2. E Co. is a public corporation and a taxable Canadian corporation. E Co. is a corporation incorporated under and governed by the laws of Canada. E Co. is engaged in the businesses of XXXXXXXXXX. N Co. is a public corporation and a taxable Canadian corporation. N Co. is formerly F Co. and is a corporation incorporated under and governed by the laws of Canada. N Co. is engaged in the businesses of XXXXXXXXXX. G Co. is a public corporation and a taxable Canadian corporation. G Co. is a corporation incorporated under and governed by the laws of Canada. G Co. is engaged in the business of XXXXXXXXXX.
3. N Co. owns an XXXXXXXXXX system (the "XXXXXXXXXX System") XXXXXXXXXX. The XXXXXXXXXX System also include other assets such as lands, buildings XXXXXXXXXX, movable or immovable, corporeal or incorporeal. The XXXXXXXXXX System has an approximate useful life of XXXXXXXXXX years, assuming proper repair and maintenance and capital program would be carried out.
XXXXXXXXXX
4. The XXXXXXXXXX System is operated by a division of N Co.
XXXXXXXXXX
5. N Co. would like to focus on its core business of XXXXXXXXXX and as a result would like to dispose of the XXXXXXXXXX System and its business of XXXXXXXXXX.

_DATA SHOWN:_

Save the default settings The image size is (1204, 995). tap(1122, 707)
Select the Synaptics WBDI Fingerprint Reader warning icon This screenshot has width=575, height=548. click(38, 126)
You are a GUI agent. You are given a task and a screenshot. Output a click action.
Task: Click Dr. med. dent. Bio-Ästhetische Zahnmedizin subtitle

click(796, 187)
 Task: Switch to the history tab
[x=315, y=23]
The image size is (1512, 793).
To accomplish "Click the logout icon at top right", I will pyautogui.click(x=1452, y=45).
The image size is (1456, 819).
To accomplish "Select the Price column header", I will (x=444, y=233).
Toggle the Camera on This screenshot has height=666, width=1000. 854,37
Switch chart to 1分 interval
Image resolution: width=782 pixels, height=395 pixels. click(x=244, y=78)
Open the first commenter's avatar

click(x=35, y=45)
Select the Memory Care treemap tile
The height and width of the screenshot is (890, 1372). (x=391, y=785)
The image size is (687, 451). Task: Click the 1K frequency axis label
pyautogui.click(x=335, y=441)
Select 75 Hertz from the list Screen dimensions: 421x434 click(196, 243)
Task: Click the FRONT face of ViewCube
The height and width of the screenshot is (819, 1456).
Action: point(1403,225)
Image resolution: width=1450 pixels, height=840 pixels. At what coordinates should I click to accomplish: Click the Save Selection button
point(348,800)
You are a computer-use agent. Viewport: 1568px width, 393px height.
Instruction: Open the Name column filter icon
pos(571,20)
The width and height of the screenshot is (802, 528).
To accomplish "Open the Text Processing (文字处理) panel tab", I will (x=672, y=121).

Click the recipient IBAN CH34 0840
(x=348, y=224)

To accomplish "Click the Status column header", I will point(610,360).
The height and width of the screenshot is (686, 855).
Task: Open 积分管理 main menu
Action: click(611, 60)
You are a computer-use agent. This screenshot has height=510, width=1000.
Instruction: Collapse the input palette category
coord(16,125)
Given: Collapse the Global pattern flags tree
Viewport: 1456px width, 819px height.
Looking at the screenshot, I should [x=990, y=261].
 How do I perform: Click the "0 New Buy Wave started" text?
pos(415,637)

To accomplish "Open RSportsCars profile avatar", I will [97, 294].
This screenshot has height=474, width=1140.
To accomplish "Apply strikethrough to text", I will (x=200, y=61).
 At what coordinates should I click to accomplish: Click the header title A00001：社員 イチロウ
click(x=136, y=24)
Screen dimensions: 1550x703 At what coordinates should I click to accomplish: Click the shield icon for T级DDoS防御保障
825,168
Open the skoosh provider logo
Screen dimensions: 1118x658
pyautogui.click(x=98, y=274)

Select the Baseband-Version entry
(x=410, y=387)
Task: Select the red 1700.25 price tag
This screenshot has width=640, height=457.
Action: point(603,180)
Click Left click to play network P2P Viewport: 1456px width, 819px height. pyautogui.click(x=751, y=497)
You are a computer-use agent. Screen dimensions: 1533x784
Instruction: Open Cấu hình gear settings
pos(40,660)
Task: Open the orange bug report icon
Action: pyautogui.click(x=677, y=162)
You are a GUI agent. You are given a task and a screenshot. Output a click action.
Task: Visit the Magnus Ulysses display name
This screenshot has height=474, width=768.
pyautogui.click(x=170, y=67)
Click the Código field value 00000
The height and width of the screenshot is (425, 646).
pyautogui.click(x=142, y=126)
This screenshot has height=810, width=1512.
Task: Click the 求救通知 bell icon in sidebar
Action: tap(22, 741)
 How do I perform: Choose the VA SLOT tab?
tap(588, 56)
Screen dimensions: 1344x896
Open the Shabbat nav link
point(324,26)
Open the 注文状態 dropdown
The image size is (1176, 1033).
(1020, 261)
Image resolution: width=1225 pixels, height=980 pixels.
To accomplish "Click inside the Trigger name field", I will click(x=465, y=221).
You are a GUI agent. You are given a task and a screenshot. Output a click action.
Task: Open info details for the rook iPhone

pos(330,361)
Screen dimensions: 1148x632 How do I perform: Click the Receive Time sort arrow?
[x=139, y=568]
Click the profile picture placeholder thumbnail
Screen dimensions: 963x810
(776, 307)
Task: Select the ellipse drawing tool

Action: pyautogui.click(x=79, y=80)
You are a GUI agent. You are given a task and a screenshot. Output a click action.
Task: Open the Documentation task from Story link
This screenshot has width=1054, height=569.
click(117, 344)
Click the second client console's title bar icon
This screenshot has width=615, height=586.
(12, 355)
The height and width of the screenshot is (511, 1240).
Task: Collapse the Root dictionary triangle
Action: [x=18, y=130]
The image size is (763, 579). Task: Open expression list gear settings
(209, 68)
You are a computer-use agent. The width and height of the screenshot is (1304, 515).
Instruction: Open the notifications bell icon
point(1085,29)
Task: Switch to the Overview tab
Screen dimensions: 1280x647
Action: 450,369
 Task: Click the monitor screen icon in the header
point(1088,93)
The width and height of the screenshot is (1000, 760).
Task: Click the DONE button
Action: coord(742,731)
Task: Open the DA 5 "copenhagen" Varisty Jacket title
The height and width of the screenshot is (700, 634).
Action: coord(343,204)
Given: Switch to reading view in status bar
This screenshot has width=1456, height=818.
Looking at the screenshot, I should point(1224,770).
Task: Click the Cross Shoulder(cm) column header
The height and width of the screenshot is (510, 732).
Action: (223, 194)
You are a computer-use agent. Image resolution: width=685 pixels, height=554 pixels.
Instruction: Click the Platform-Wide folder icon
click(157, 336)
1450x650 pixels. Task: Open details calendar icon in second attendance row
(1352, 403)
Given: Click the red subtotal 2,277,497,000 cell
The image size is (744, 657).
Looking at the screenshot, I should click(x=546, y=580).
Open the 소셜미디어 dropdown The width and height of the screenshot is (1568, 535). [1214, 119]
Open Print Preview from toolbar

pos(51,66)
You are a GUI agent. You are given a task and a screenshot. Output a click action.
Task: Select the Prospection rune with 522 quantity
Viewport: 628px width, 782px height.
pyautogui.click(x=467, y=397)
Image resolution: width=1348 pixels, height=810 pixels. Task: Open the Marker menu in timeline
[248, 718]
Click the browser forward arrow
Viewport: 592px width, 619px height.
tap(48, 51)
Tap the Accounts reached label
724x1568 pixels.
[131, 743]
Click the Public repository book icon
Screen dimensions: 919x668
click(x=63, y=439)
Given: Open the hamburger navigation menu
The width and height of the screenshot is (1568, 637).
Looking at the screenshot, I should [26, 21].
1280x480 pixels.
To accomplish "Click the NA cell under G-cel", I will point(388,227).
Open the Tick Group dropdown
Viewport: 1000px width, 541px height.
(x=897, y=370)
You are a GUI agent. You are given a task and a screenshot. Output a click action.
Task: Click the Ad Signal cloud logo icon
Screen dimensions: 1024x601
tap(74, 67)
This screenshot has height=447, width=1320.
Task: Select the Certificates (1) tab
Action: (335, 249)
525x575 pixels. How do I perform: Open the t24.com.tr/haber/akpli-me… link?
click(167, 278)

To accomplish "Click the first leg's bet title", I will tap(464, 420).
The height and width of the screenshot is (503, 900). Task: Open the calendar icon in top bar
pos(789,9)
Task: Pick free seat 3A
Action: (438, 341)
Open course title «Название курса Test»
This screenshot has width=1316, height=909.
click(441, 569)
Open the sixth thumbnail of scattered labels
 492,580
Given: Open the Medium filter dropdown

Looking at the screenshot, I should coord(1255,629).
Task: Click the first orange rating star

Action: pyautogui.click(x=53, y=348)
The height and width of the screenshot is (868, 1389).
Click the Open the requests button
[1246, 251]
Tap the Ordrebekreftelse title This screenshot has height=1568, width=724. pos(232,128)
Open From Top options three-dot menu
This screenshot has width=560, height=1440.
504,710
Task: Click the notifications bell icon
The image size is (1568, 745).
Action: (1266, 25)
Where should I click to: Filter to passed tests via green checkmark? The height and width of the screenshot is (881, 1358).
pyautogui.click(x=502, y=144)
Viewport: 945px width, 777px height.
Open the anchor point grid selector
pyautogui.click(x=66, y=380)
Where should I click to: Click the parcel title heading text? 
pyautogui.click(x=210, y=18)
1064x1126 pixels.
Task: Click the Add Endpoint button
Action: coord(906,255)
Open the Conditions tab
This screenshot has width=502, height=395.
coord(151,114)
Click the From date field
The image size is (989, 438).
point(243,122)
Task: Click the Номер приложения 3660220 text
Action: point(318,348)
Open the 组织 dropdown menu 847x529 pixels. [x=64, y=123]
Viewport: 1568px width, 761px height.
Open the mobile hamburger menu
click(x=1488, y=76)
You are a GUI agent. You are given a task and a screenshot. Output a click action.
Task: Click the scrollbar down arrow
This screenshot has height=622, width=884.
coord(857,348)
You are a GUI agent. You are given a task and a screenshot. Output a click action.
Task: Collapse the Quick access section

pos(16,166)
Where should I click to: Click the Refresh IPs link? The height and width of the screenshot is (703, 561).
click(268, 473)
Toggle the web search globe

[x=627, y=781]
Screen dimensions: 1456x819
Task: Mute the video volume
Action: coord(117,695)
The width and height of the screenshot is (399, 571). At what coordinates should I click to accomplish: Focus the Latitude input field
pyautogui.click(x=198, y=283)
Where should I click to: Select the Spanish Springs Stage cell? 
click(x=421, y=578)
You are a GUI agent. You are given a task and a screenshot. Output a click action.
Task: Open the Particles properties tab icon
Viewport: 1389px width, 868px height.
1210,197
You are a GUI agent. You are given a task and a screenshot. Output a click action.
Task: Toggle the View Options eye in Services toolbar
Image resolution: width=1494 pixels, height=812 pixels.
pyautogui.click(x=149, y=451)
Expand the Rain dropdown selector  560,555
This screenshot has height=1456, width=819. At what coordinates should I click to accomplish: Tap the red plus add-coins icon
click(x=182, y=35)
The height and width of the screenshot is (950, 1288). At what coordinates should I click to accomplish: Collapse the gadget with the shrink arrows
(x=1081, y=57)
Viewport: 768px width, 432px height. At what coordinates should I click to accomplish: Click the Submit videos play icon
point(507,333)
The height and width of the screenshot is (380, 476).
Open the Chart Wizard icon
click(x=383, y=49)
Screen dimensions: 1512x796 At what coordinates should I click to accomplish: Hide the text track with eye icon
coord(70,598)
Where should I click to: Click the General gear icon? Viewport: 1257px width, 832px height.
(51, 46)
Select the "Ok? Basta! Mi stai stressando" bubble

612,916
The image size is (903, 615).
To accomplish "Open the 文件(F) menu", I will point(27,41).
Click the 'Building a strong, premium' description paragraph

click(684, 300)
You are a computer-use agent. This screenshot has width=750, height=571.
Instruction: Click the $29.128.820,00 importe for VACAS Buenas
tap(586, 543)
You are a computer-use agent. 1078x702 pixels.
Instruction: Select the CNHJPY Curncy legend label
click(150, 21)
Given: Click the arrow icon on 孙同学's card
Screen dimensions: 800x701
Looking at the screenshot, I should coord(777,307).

_INSTRUCTIONS:_
[a] In the passage about the corporations, what was N Co. formerly called?
[b] Transcribe the passage about the corporations word for word, starting with "3. N Co. owns" and going on through "its business of XXXXXXXXXX.".

_ANSWERS TO EACH TASK:_
[a] F Co.

[b]
3. N Co. owns an XXXXXXXXXX system (the "XXXXXXXXXX System") XXXXXXXXXX. The XXXXXXXXXX System also include other assets such as lands, buildings XXXXXXXXXX, movable or immovable, corporeal or incorporeal. The XXXXXXXXXX System has an approximate useful life of XXXXXXXXXX years, assuming proper repair and maintenance and capital program would be carried out.
XXXXXXXXXX
4. The XXXXXXXXXX System is operated by a division of N Co.
XXXXXXXXXX
5. N Co. would like to focus on its core business of XXXXXXXXXX and as a result would like to dispose of the XXXXXXXXXX System and its business of XXXXXXXXXX.